European politics is a tough game: on the one hand, there is the political struggle in which parties seek to win a domestic electorate with old-fashion programs covering issues such as the level of state intervention, economic growth, and social integration and protection. Here the talk is usually centred on taxes, employment, state regulation, and welfare programs. On the other hand, European integration and monetary union are forcing member states to strengthen their positions in an attempt to resist challenges to state sovereignty. Here the talk is usually centred on fighting back transnational forces and financial markets, enhancing national identity, and resisting the transference of sovereignty. Hence, political parties find themselves in the odd situation of having to win two battles: one with a domestic electorate, and one with the effects of European integration. Three battles if we include the struggle against financial markets that do not seem to respect boundaries of any sort. The 2008 economic crisis and subsequent sovereign debt crisis and crisis of the euro have only exacerbated these trends. The case of Spain comes in handy here.

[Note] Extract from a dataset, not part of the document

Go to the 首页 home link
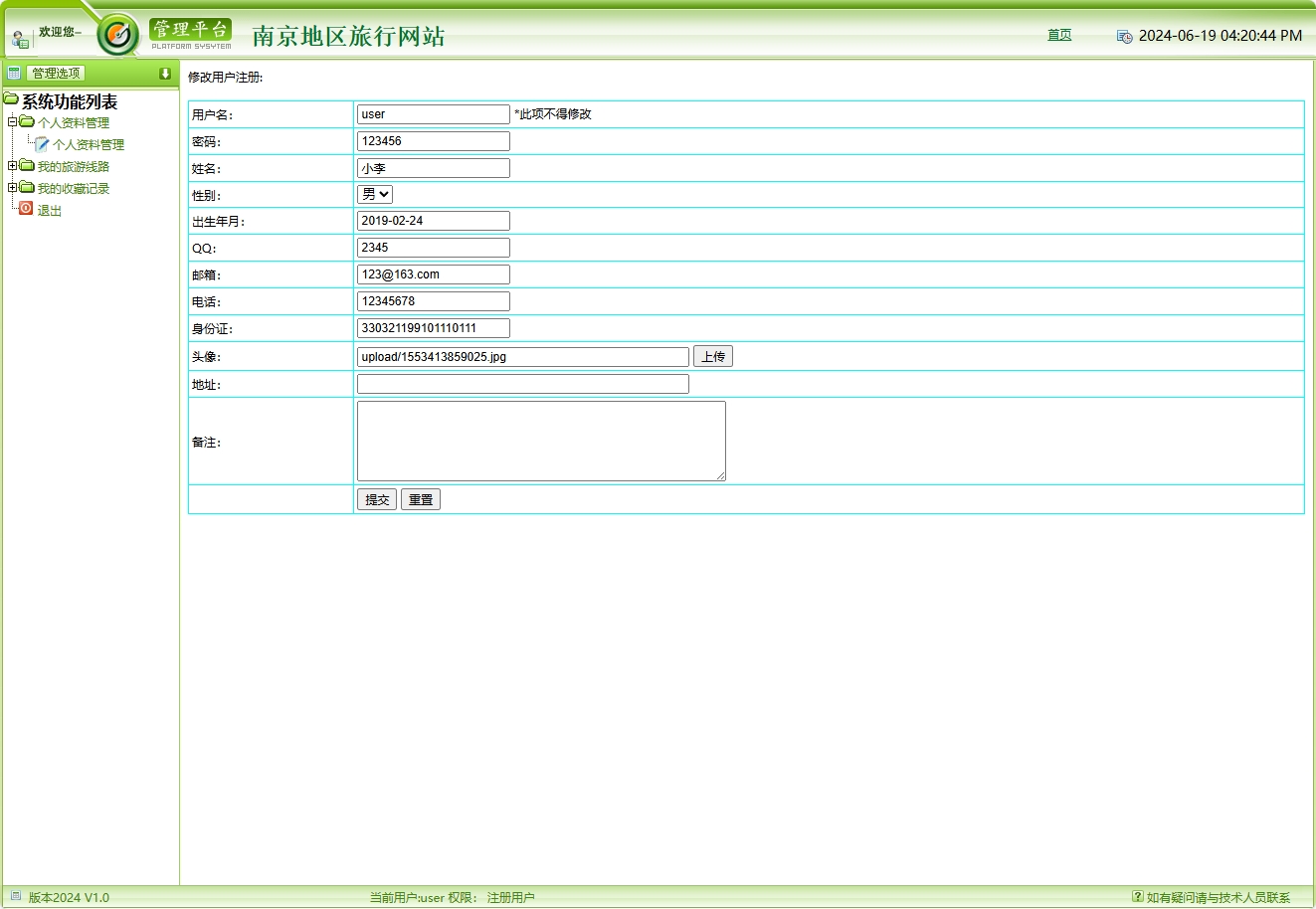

When Mariano Rajoy of the conservative People’s Party was elected Spain’s President in November he stated that Spain “will stop being part of the problem and start becoming part of the solution”. Later, in his first address to Parliament he confirmed that he would not raise taxes as a measure to reduce public budget deficit (one of his electoral promises). Yet this week the government that Mr Rajoy presides announced the most severe measures since Spain turned into a democracy in 1978, including very large cuts in public expenditure and a significant rise in income tax rates. This, it was argued, is what Spain needs to do in order to meet the European budget deficit target of 4.4% by the end of 2012.

The current exact figure of Spain’s public deficit is a matter of serious debate. According to the outgoing socialist government, Spain’s deficit is of the range of 6% whilst the incoming conservatives estimate the figure is closer to 8% thus justifying extraordinary measures. But Spain is a semi-federal state in which a large proportion of the current aggregated national public deficit is dependent on the deficit incurred by each of the different autonomous communities. This means that the debate over the exact figure of public deficit is in turn cascaded down to the politics of each of the autonomous regions (the majority of which are now in control of the conservative government). In other words, numbers and figures are political. Those seeing things through red lenses believe the figures provided by the incoming government have been inflated; those seeing things through blue lenses claim that the outgoing government was too optimistic about the level of public deficit.[1]

Regarding the measures announced by Mr Rajoy, two points come immediately to mind. First, Mr Rajoy’s measures will tax employees and therefore hit the middles classes, and not big companies or the richest strands of society (despite the argument that he has chosen to raise taxes on income over taxes on consumption on the basis of the former’s equity and progressivity –however, there are already rumours that VAT, a tax on consumption, will be increased in or after March. That may explain, inter alia, what Mr Rajoy’s number two Soraya de Santamaría meant when she claimed that the measures announced this week are only ‘the beginning of the beginning’). Second, the conservative government has justified these measures on the grounds that resolving the debt crisis must be Spain’s top priority. Cutting public expenditure (in other words, social welfare) is not enough and so an additional increase in taxes is what Spain needs to do to achieve the paradisiacal budget deficit of 4.4%. This, according to the conservatives, will not worsen the economy and, if it does, their position is that reducing public deficit is more important than reactivating a stagnant economy. Yet reactivating the economy and creating jobs was the promise and the campaign slogan of the conservative party presided by Mr Rajoy (official data says Spain has 4.42 million unemployed).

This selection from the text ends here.